WVU was playing at home against their most bitter rival in exactly the 100th game between the two schools. The "Mountaineers" were 10-1, ranked second in the country and a 28.5 point favorite. They would have played for the national championship had they won. But they did not. Pitt was 4-7, and going nowhere in coach Dave Wannstedt's third season, yet won the game 13-9. 

The immediate effect of this game was devastating to West Virginia, it cost them a sure game for the national championship. In the short and long term for the "Mountaineers" the game was very similar to the Confederacy's defeat at Gettysburg. Not recognized as such at first both the battle and this game marked the "high water mark" for the losers. West Virginia never came close to equaling its final sixth-best ranking in subsequent seasons, and never so much as sniffed a national championship again.

For Pitt the immediate impact was negligible, four wins versus three. In the short term the "Panthers" immediately made gigantic strides, nine wins in 2008, ten wins in 2009 and a final ranking of 15th. WVU was never to out-rank Pitt in the final AP poll again. The schools parted ways in 2012, West Virginia relocating to the Big XII conference, Pitt to the Atlantic Coast Conference in 2013. The schools did not play from 2011 until this year when a four-game series commenced.

From the Wikipedia entry 2007 Backyard Brawl:

Aftermath[edit]

The outcome of the game was met with stunned silence from Mountaineer fans while a large number of Pittsburgh fans in attendance were cheering in similar shock. At Pitt's campus in Pittsburgh, large numbers of students began forming in different locations of the Oakland neighborhood. In addition to the crowds a sofa chair was burned in front of the university's Cathedral of Learning, mocking the WVU tradition of burning couches after big wins. When interviewed in 2017 for an SB Nation 10-year retrospective on the 2007 college football season as a whole, Owen Schmitt, fullback for the 2007 WVU team, apparently still had problems coming to grips with the result, telling the reporter, "And then you get to the fucking last game of the season and blow it against the shittiest fucking team in the fucking world."[2]

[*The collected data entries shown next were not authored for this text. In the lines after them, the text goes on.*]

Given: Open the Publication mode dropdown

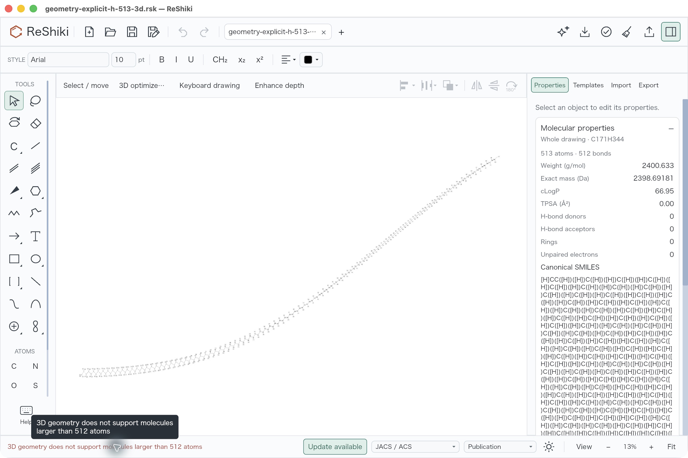Looking at the screenshot, I should (x=500, y=447).
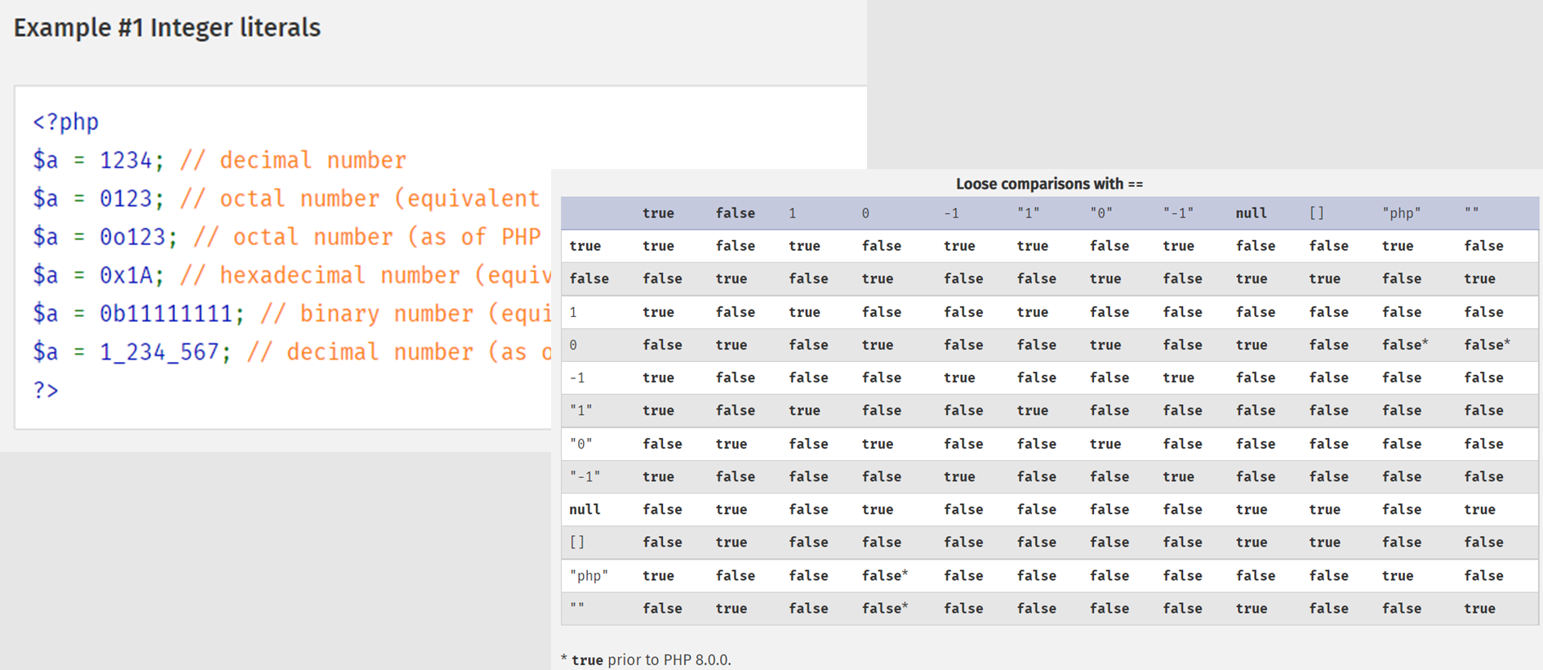Click the "1_234_567" literal in code
The image size is (1543, 670).
point(159,352)
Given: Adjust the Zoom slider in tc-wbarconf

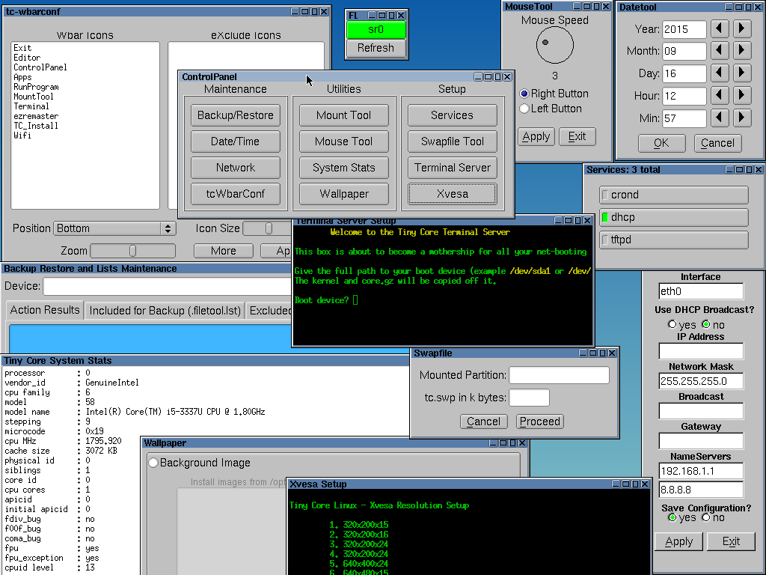Looking at the screenshot, I should (x=132, y=250).
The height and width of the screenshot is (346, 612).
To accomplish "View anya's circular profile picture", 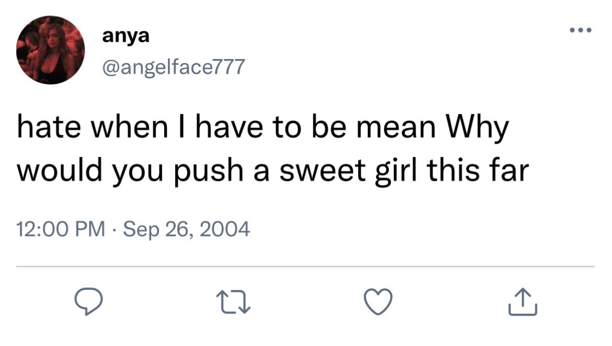I will (x=50, y=50).
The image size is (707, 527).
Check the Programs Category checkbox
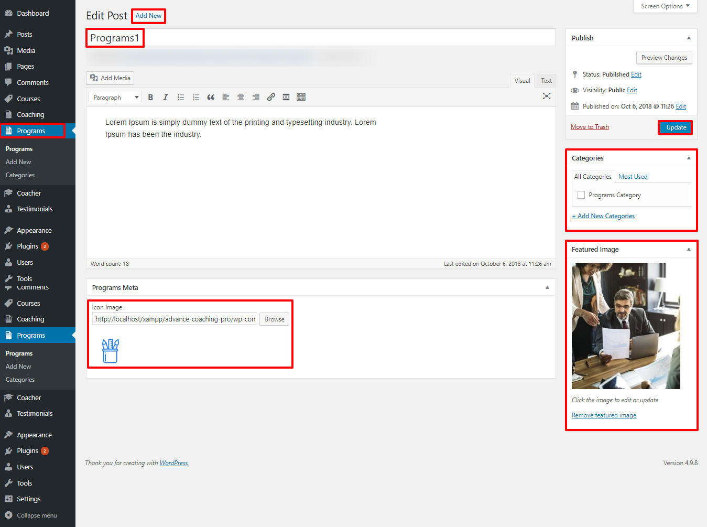click(x=581, y=195)

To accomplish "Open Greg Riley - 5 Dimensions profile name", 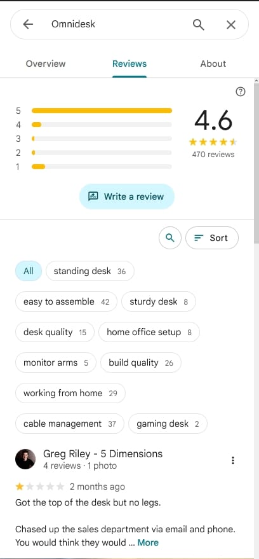I will coord(103,453).
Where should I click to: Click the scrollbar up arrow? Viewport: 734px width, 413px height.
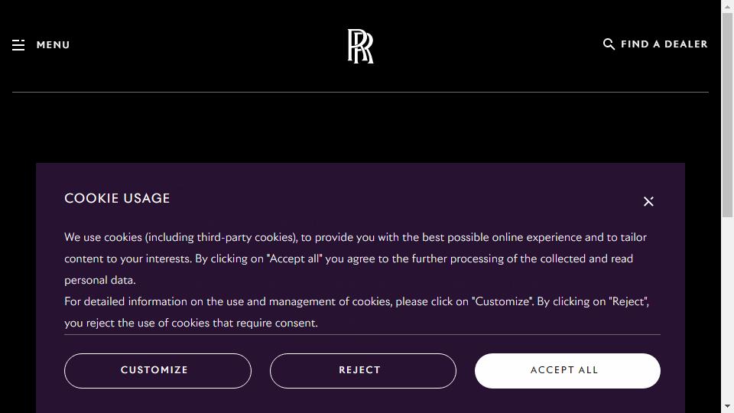click(x=727, y=6)
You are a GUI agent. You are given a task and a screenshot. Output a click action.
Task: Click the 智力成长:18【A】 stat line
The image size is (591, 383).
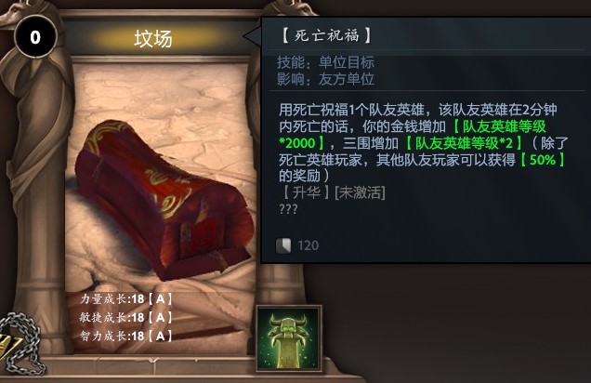click(x=125, y=336)
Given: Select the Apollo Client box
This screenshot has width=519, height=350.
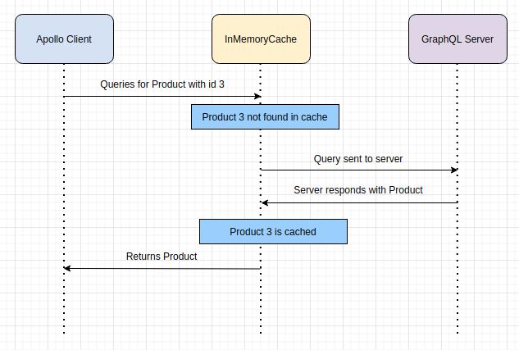Looking at the screenshot, I should (64, 39).
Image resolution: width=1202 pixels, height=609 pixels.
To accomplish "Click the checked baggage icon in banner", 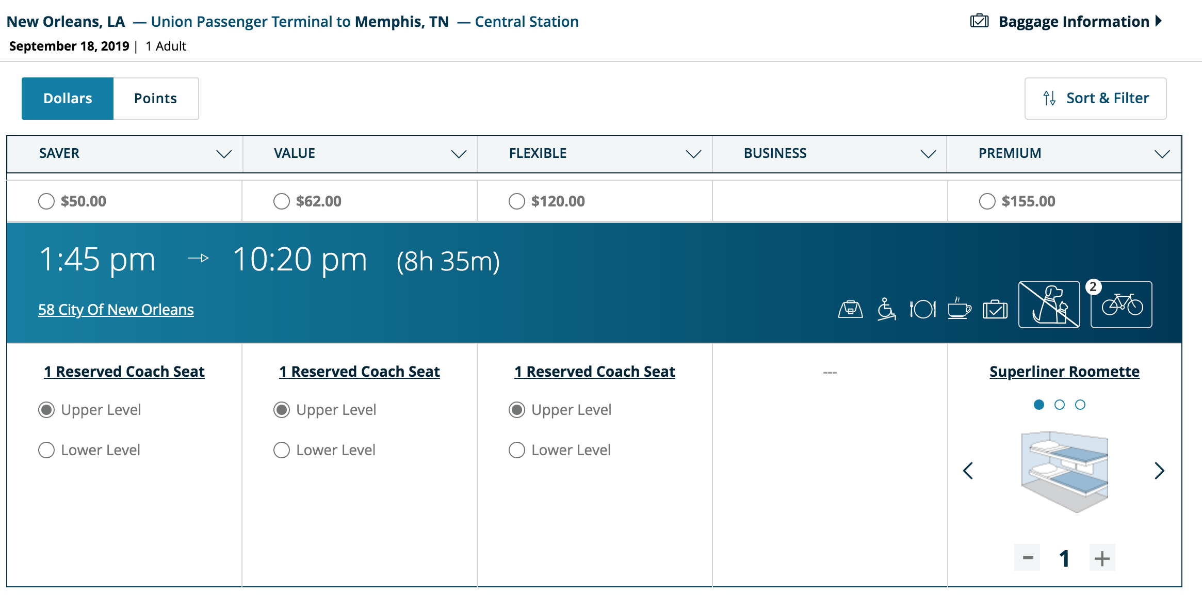I will coord(995,310).
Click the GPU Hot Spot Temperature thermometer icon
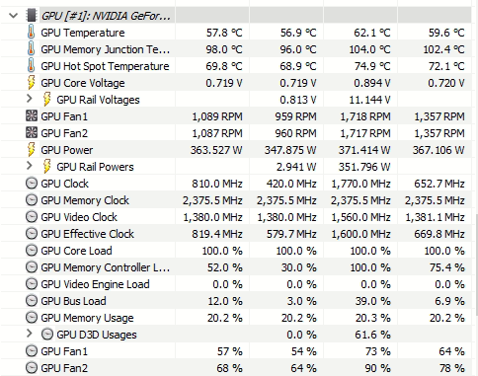478x376 pixels. [x=31, y=66]
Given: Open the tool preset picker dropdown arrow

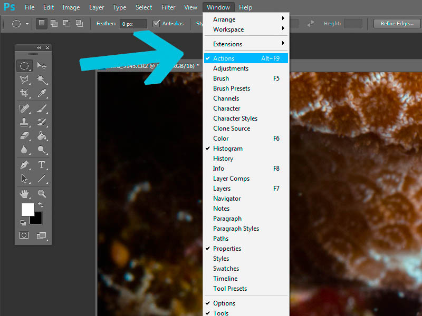Looking at the screenshot, I should (27, 24).
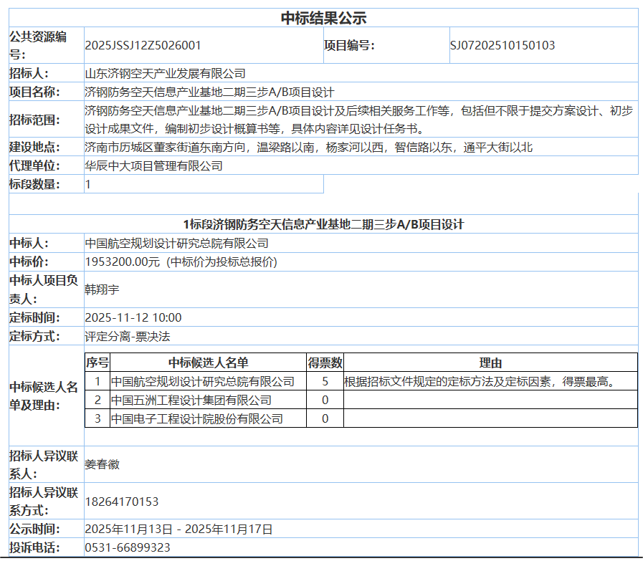The width and height of the screenshot is (643, 561).
Task: Click 评定分离-票决法 method text
Action: pyautogui.click(x=128, y=336)
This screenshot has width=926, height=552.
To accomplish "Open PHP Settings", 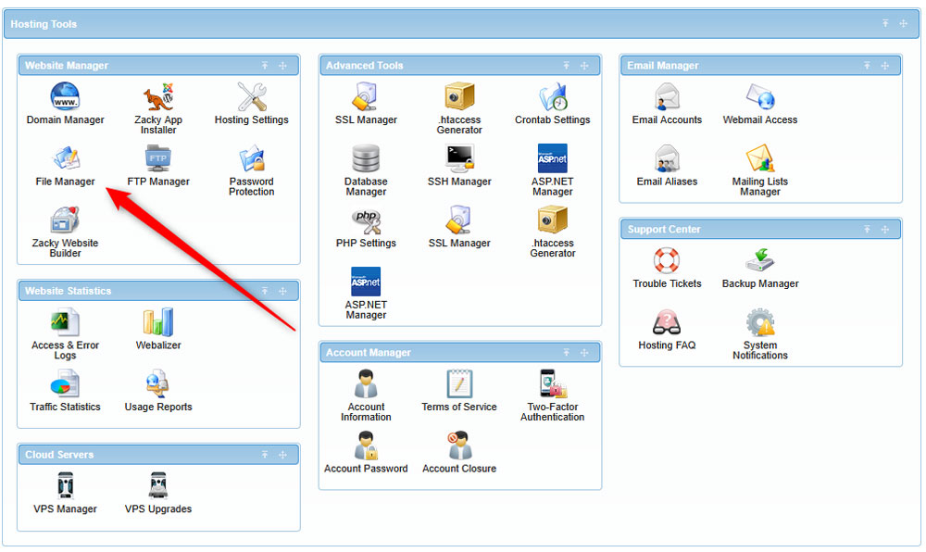I will point(366,226).

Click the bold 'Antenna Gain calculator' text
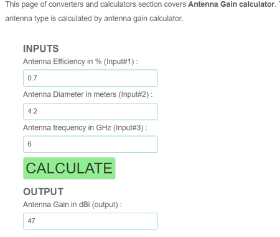(x=232, y=4)
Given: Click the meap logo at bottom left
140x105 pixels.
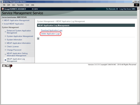Looking at the screenshot, I should tap(7, 66).
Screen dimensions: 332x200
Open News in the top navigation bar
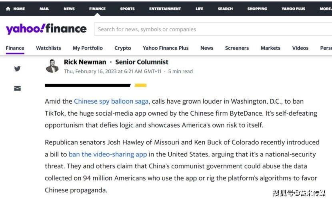click(69, 9)
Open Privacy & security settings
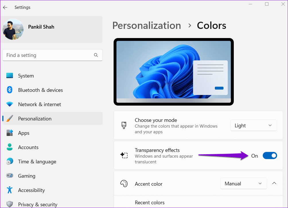The width and height of the screenshot is (288, 208). pyautogui.click(x=38, y=204)
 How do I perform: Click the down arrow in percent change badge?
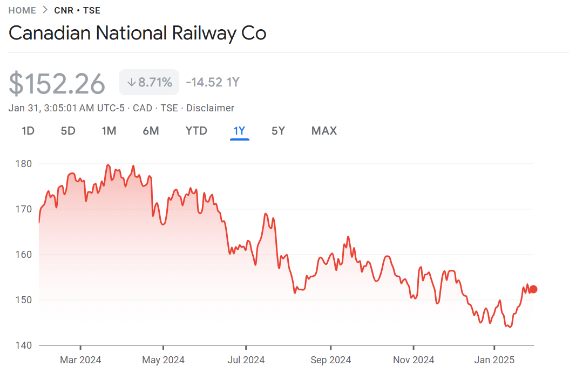(x=131, y=83)
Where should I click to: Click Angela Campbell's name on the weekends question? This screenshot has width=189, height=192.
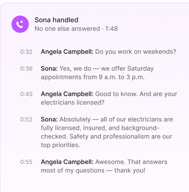[x=67, y=52]
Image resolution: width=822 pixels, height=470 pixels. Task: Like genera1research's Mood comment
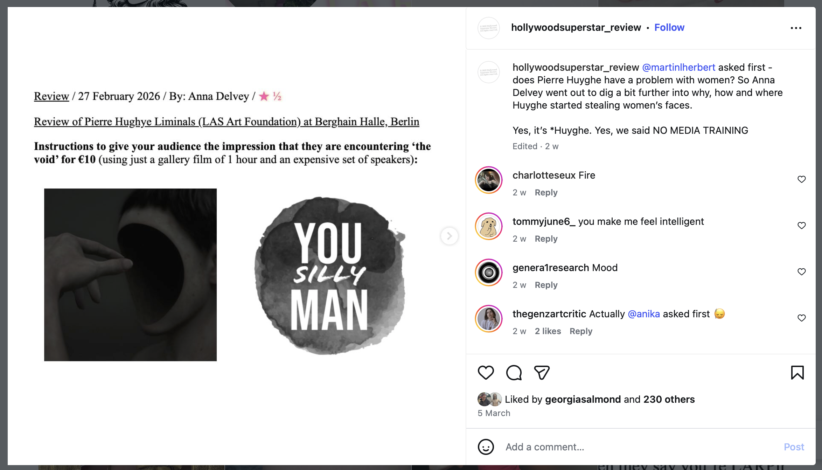point(801,272)
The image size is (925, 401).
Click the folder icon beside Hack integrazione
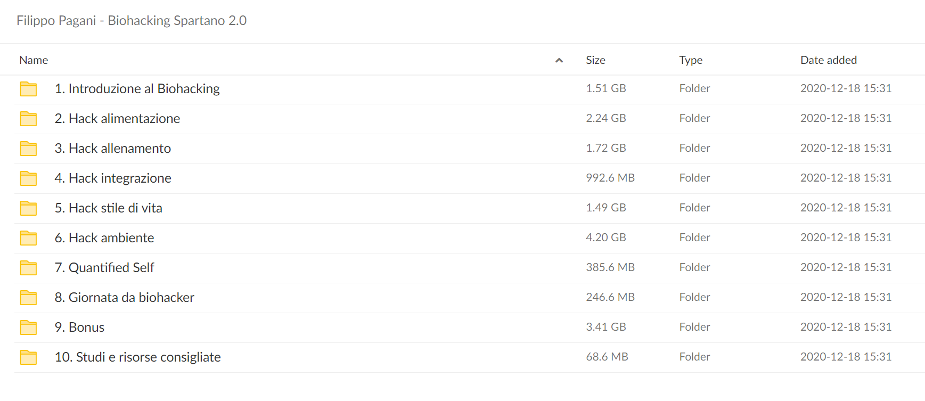pos(28,178)
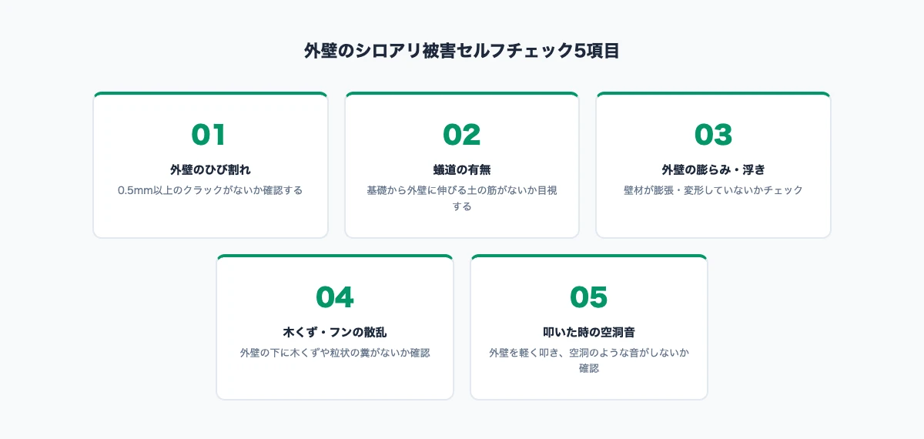
Task: Select the 木くず・フンの散乱 card title
Action: [335, 333]
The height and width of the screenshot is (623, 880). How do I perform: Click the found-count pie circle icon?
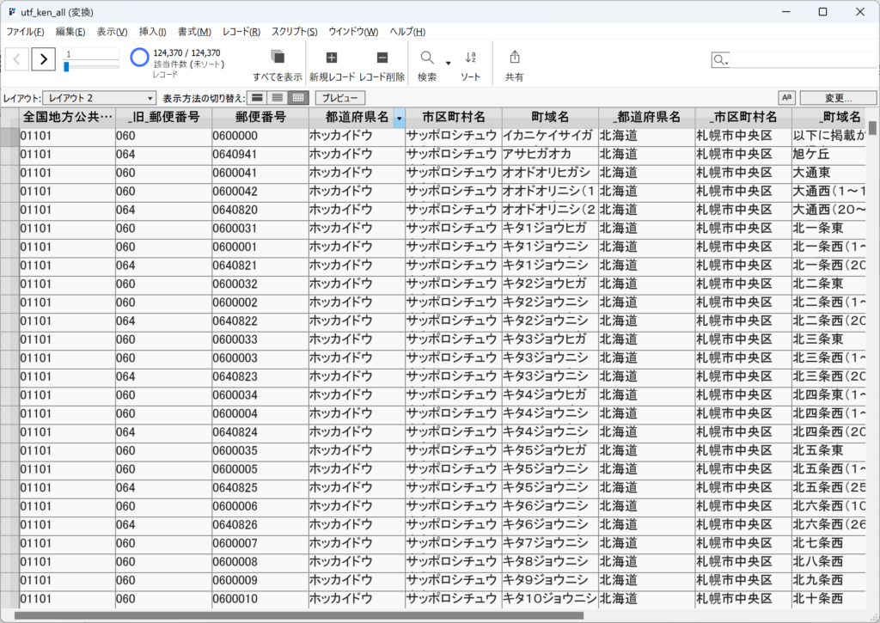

Several football recruits that were visiting West Virginia for the game ended up cheering with the Panthers on their sideline by the end of the game. Several of them later decided to play for Pitt over West Virginia.[3][4]...The trickle-down effect of West Virginia being knocked out of the BCS Championship has been speculated to have had a major impact on the bowl placement of many teams and the filling of various head-coaching positions. Most prominently affected was LSU, who slid into WVU's slot and ended up winning the BCS Championship.[4]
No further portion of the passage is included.